* **Input data**:
= Beginning of Section =
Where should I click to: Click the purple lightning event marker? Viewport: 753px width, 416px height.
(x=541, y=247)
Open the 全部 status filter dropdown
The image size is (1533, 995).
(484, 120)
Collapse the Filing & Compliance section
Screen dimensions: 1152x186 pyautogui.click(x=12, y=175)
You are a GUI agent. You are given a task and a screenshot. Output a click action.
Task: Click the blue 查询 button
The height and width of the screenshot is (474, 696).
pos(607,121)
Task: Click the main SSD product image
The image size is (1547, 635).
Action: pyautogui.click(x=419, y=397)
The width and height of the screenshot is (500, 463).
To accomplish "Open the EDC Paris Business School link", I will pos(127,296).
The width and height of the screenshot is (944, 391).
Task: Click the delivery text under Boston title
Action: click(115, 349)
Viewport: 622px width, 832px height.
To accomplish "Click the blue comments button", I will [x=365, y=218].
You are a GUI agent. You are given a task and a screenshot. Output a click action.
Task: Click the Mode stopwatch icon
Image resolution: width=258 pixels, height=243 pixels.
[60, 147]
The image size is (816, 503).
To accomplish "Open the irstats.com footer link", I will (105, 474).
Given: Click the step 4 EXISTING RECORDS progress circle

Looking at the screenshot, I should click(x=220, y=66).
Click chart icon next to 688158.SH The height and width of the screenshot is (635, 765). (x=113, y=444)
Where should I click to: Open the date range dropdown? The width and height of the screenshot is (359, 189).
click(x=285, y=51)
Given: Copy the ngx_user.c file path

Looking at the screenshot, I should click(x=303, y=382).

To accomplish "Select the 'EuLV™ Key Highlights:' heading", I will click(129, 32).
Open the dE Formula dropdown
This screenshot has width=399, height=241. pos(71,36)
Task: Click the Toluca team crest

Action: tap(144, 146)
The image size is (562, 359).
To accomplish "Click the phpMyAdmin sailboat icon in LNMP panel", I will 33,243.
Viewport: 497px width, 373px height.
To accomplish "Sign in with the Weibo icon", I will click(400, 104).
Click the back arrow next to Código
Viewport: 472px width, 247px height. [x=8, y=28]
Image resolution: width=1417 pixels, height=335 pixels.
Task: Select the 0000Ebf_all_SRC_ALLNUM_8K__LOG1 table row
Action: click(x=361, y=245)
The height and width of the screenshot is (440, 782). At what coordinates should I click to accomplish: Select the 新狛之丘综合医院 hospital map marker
= End of Section =
* **Exercise prompt**:
Gather from the data above every line with the string "button".

* **Answer space**:
Task: Click the blue 查询 button
To accomplish "Click the blue comments button", I will [x=365, y=218].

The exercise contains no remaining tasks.